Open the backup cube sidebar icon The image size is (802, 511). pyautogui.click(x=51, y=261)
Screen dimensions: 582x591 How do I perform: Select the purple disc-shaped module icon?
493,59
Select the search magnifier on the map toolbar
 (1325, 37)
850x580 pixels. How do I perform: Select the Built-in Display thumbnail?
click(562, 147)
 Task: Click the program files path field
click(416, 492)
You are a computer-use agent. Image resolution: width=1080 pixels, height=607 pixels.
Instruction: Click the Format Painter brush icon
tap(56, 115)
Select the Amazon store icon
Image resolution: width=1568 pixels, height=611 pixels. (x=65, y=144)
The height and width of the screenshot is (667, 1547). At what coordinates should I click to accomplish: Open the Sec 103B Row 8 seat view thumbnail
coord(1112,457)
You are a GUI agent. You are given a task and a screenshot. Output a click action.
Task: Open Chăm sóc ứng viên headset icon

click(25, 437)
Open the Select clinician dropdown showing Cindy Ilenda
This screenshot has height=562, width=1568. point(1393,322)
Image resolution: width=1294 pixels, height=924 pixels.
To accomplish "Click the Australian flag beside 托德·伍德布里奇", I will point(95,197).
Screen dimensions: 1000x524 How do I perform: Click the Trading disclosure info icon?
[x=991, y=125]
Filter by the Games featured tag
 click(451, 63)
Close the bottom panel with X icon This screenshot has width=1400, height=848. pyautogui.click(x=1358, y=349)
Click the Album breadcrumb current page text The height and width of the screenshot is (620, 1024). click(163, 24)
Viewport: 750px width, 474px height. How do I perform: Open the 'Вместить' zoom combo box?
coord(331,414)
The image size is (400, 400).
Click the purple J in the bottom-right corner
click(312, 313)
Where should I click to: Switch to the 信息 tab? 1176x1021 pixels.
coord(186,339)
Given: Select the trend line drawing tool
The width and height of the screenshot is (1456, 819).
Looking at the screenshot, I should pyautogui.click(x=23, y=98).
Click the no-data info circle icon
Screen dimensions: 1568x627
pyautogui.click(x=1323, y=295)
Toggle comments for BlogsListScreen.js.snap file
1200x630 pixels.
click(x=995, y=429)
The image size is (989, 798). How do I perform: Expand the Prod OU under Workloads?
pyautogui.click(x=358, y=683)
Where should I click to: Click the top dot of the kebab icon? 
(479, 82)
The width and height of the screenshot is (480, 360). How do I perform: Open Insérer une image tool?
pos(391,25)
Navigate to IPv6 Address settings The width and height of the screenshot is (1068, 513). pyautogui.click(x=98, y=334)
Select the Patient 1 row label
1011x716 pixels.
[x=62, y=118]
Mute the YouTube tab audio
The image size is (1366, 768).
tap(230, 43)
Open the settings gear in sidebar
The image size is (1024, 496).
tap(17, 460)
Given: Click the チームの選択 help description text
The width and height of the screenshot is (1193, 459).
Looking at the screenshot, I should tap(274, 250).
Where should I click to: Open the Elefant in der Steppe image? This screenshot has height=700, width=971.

(依頼内容) 上記のすべての行を編集し、「thumbnail」を「preview image」に置き換えてください。それ以外の部分は変更しないでください。

(最終回答)
Open the backup cube sidebar icon The image size is (802, 511). pyautogui.click(x=51, y=261)
Screen dimensions: 582x591 How do I perform: Select the purple disc-shaped module icon?
493,59
Select the search magnifier on the map toolbar
 (1325, 37)
850x580 pixels. How do I perform: Select the Built-in Display preview image?
click(562, 147)
 Task: Click the program files path field
click(416, 492)
You are a computer-use agent. Image resolution: width=1080 pixels, height=607 pixels.
Instruction: Click the Format Painter brush icon
tap(56, 115)
Select the Amazon store icon
Image resolution: width=1568 pixels, height=611 pixels. (x=65, y=144)
The height and width of the screenshot is (667, 1547). At what coordinates should I click to accomplish: Open the Sec 103B Row 8 seat view preview image
coord(1112,457)
You are a GUI agent. You are given a task and a screenshot. Output a click action.
Task: Open Chăm sóc ứng viên headset icon

click(25, 437)
Open the Select clinician dropdown showing Cindy Ilenda
This screenshot has height=562, width=1568. point(1393,322)
Image resolution: width=1294 pixels, height=924 pixels.
To accomplish "Click the Australian flag beside 托德·伍德布里奇", I will point(95,197).
Screen dimensions: 1000x524 How do I perform: Click the Trading disclosure info icon?
[x=991, y=125]
Filter by the Games featured tag
 click(451, 63)
Close the bottom panel with X icon This screenshot has width=1400, height=848. pyautogui.click(x=1358, y=349)
Click the Album breadcrumb current page text The height and width of the screenshot is (620, 1024). click(163, 24)
Viewport: 750px width, 474px height. How do I perform: Open the 'Вместить' zoom combo box?
coord(331,414)
The image size is (400, 400).
Click the purple J in the bottom-right corner
click(312, 313)
Where should I click to: Switch to the 信息 tab? 1176x1021 pixels.
coord(186,339)
Given: Select the trend line drawing tool
The width and height of the screenshot is (1456, 819).
Looking at the screenshot, I should pyautogui.click(x=23, y=98).
Click the no-data info circle icon
Screen dimensions: 1568x627
pyautogui.click(x=1323, y=295)
Toggle comments for BlogsListScreen.js.snap file
1200x630 pixels.
click(x=995, y=429)
The image size is (989, 798). How do I perform: Expand the Prod OU under Workloads?
pyautogui.click(x=358, y=683)
Where should I click to: Click the top dot of the kebab icon? 
(479, 82)
The width and height of the screenshot is (480, 360). How do I perform: Open Insérer une image tool?
pos(391,25)
Navigate to IPv6 Address settings The width and height of the screenshot is (1068, 513). pyautogui.click(x=98, y=334)
Select the Patient 1 row label
1011x716 pixels.
[x=62, y=118]
Mute the YouTube tab audio
The image size is (1366, 768).
tap(230, 43)
Open the settings gear in sidebar
The image size is (1024, 496).
tap(17, 460)
Given: Click the チームの選択 help description text
The width and height of the screenshot is (1193, 459).
Looking at the screenshot, I should tap(274, 250).
Where should I click to: Open the Elefant in der Steppe image? This screenshot has height=700, width=971.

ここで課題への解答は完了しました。